L'ancien « cocalero » plaide pour une dépénalisation internationale
de la feuille de coca. Proche de Cuba et de l'ancien président vénézuélien Hugo
Chávez, il fait de Washington son principal ennemi, nouant des alliances avec
l'Iran, la Russie et la Chine.
« Marié
à la Bolivie »
« Nous
avons lutté et lutté contre l'Empire nord-américain. Le peuple est anticolonial,
le peuple est anti-impérialiste, le peuple est anticapitaliste »,
clame-t-il, plaidant pour « la libération de tout le peuple bolivien ».
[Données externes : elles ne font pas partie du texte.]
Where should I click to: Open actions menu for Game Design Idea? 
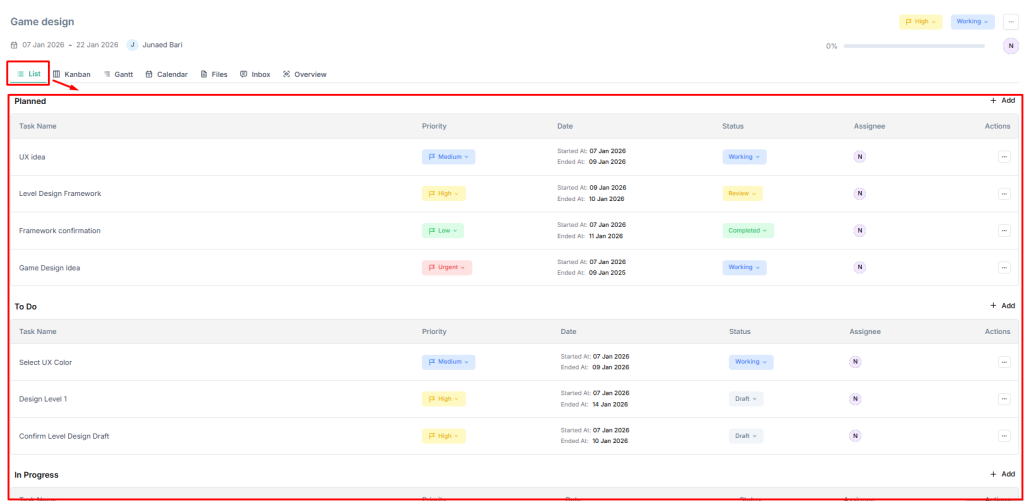(x=1003, y=268)
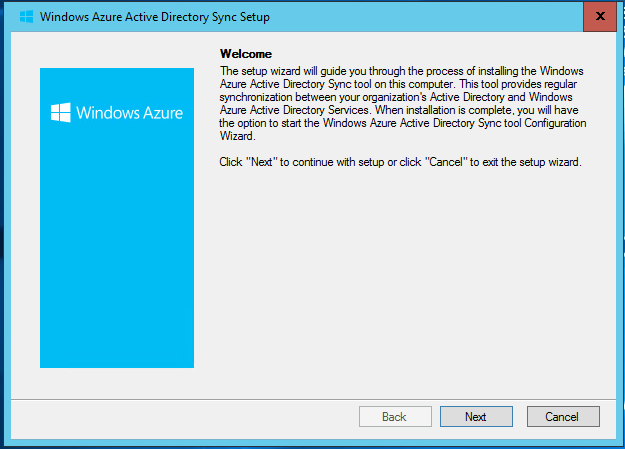Viewport: 625px width, 449px height.
Task: Click blank gray area below the instructions
Action: click(403, 279)
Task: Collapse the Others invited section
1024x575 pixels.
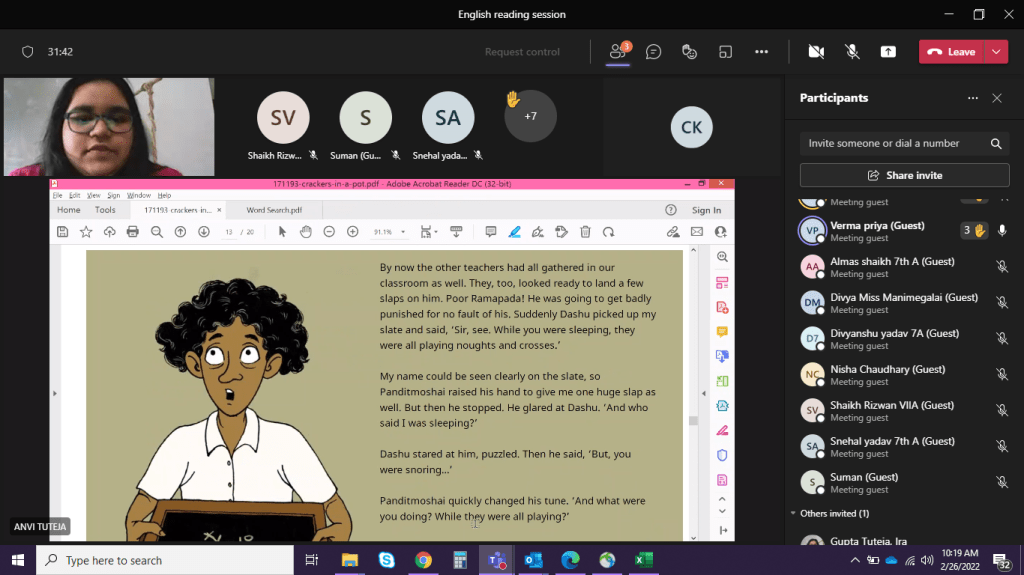Action: (794, 513)
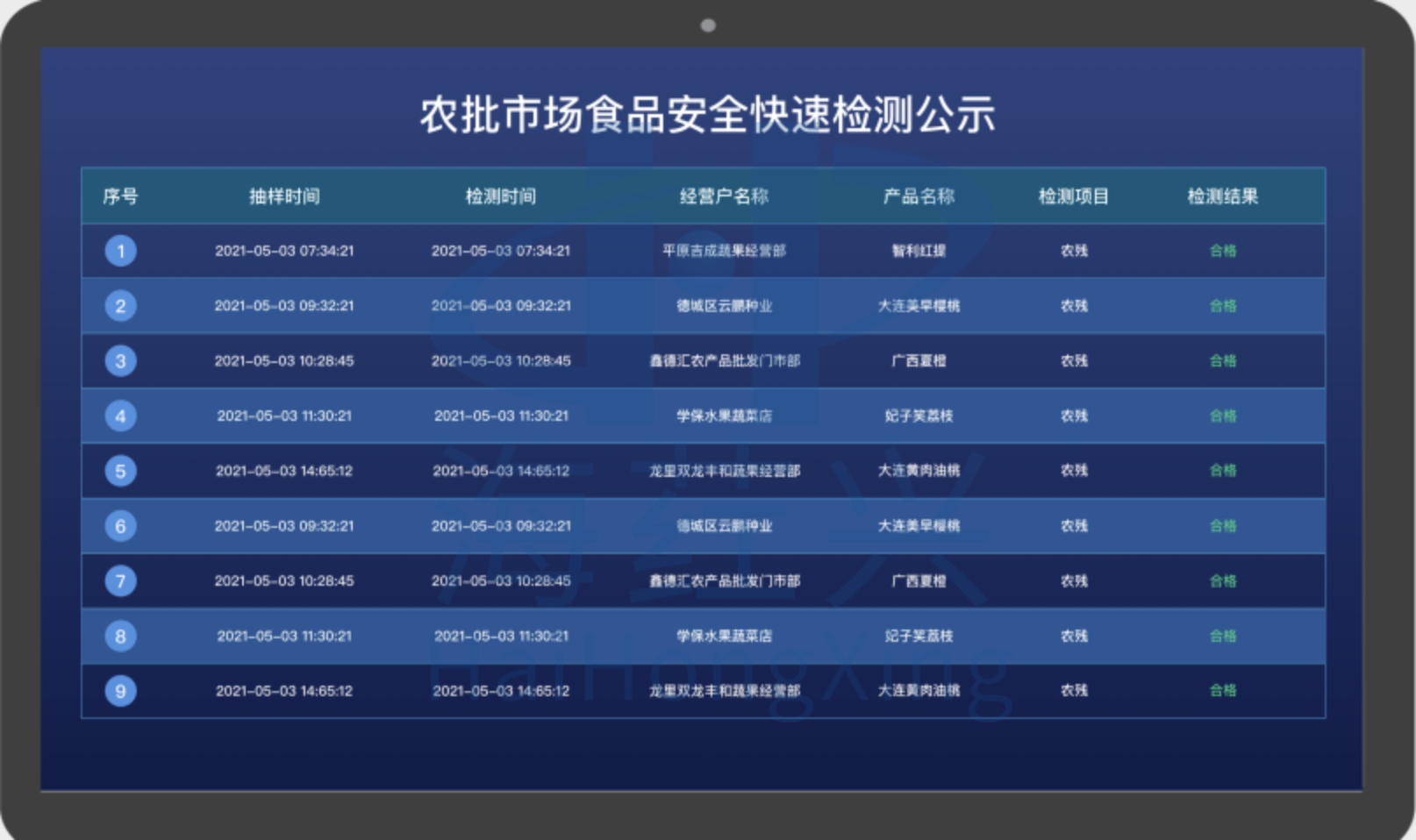Screen dimensions: 1416x840
Task: Select the row 6 number badge
Action: coord(121,526)
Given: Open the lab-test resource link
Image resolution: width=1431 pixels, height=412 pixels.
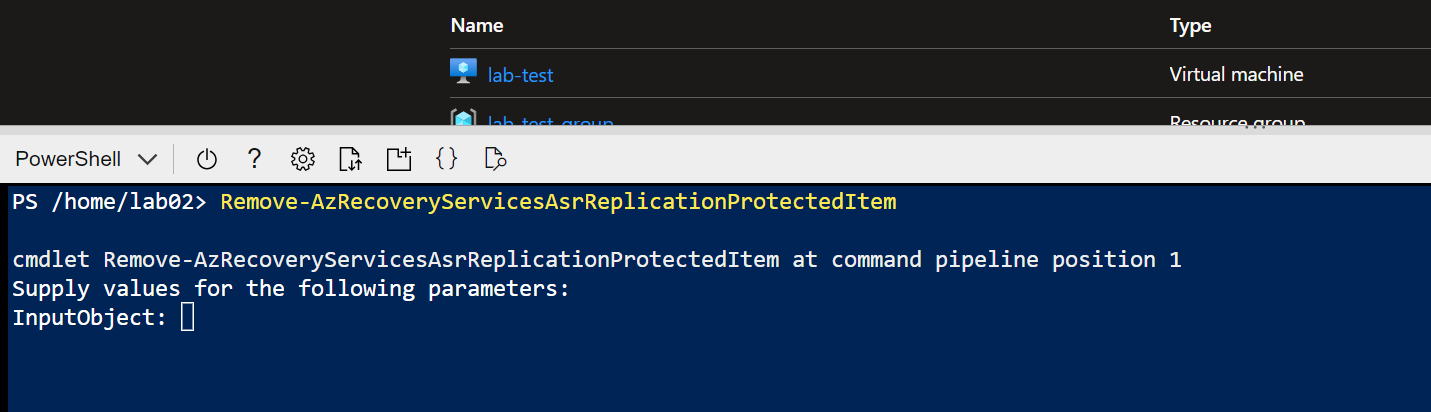Looking at the screenshot, I should click(520, 74).
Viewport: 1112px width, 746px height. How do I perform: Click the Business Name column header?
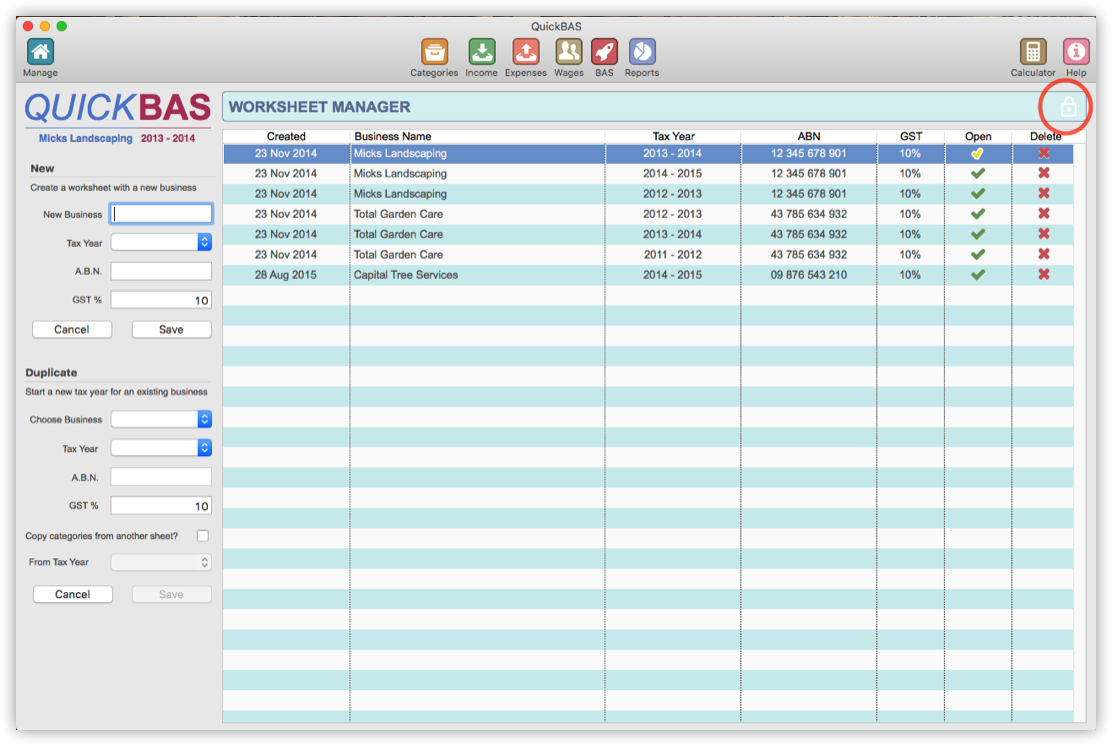[x=392, y=136]
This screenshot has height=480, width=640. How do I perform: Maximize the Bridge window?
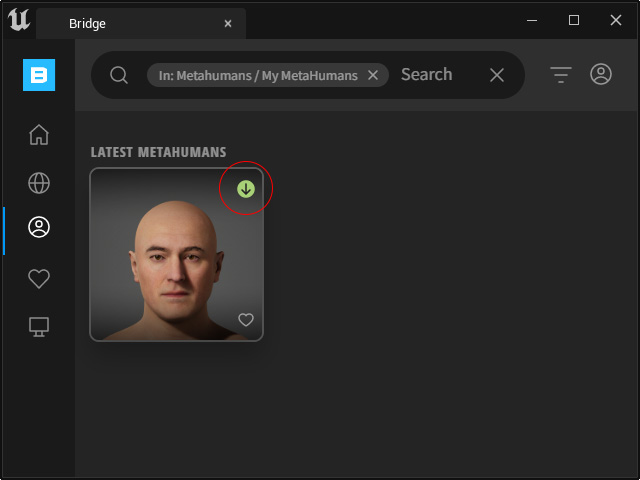[x=574, y=20]
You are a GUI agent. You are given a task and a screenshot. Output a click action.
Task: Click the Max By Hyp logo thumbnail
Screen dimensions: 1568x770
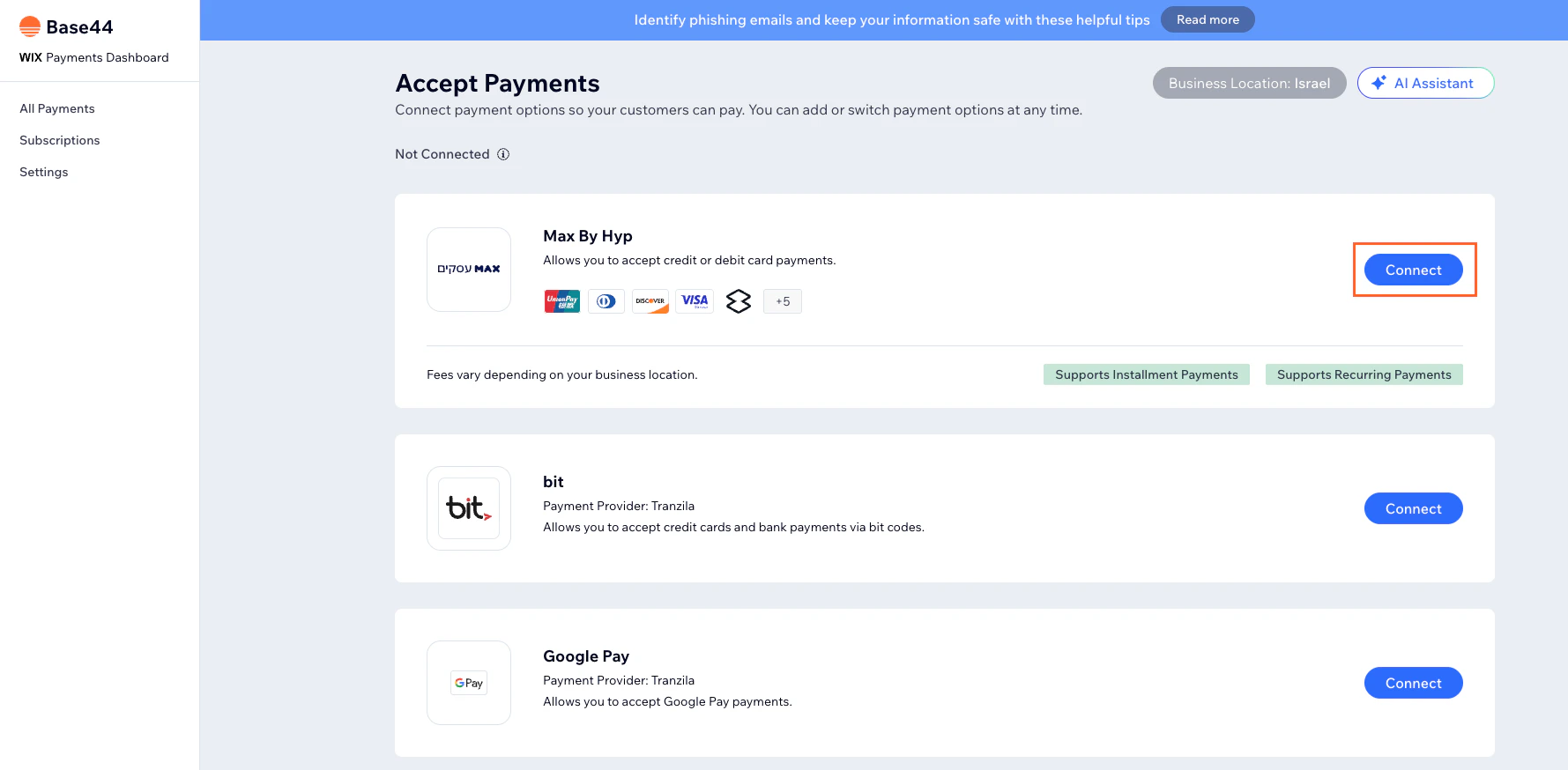coord(469,270)
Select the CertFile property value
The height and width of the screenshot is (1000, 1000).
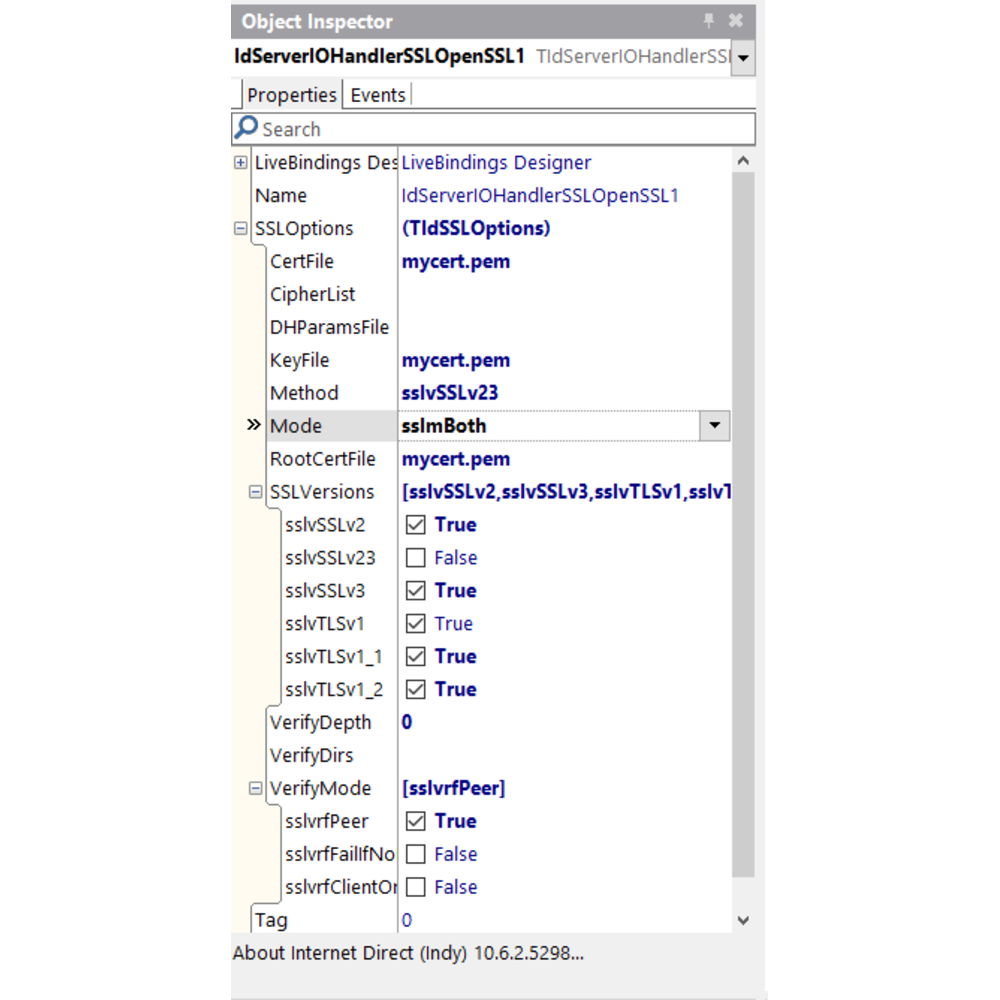click(x=456, y=262)
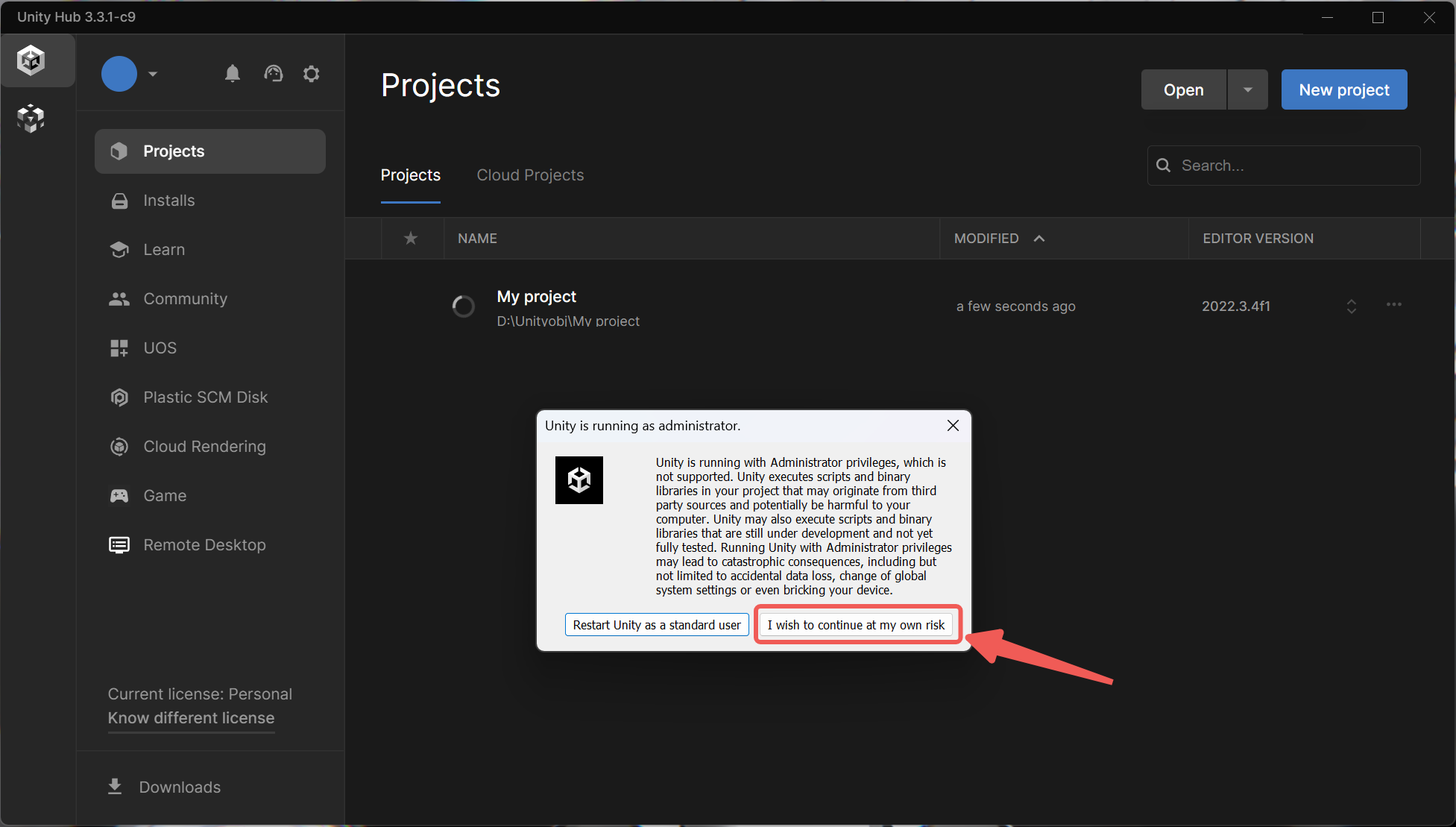Switch to the Cloud Projects tab
Screen dimensions: 1456x827
pos(530,175)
Il est réélu en 2009 avec 64 % de votes. Âgé de 54 ans, il est le plus ancien
président en exercice d'Amérique latine. Infatigable, il donne des rendez-vous
de travail dès 5 heures du matin et sillonne constamment le pays, pouvant avoir
en un jour jusqu'à cinq meetings en différents endroits. « Nous avons une
énorme responsabilité, celle de continuer à améliorer l'économie, et continuer
à réduire l'extrême pauvreté et la pauvreté », dit-il. Ce n'est pas sans
satisfaction qu'il relevait récemment que « cette année, trois pays
d'Amérique latine nous ont demandé qu'on leur prête de l'argent ». Sans
les nommer, Evo Morales confiait sa « fierté » : « Avant, nous
étions un pays de mendiants ».
Discret
sur sa vie privée, on le sait père célibataire de deux grands enfants de mères
différentes. « Je suis marié à la Bolivie », assure ce passionné de
football, d'ailleurs recruté cette saison comme numéro 10 par le club local des
Sport Boys. Ses adversaires l'accusent de ne pas être parvenu à endiguer
l'insécurité, le trafic de drogue ou la corruption. Lui, qui pense qu'il ne
faut pas rester au pouvoir après 60 ans, mais a bénéficié d'une interprétation
contestée de la Constitution pour briguer un troisième mandat, rêve d'ouvrir un
restaurant un jour.
Source : Lepoint.fr 13-10-2014
(*) - Titre original : « Bolivie,
Evo Morales réélu pour un troisième mandat »
Nous ne pouvons qu'être heureux pour le peuple bolivien qui a su faire confiance à un de ses fils plutôt que de se dire qu'il ne pouvait rien contre l'homme blanc.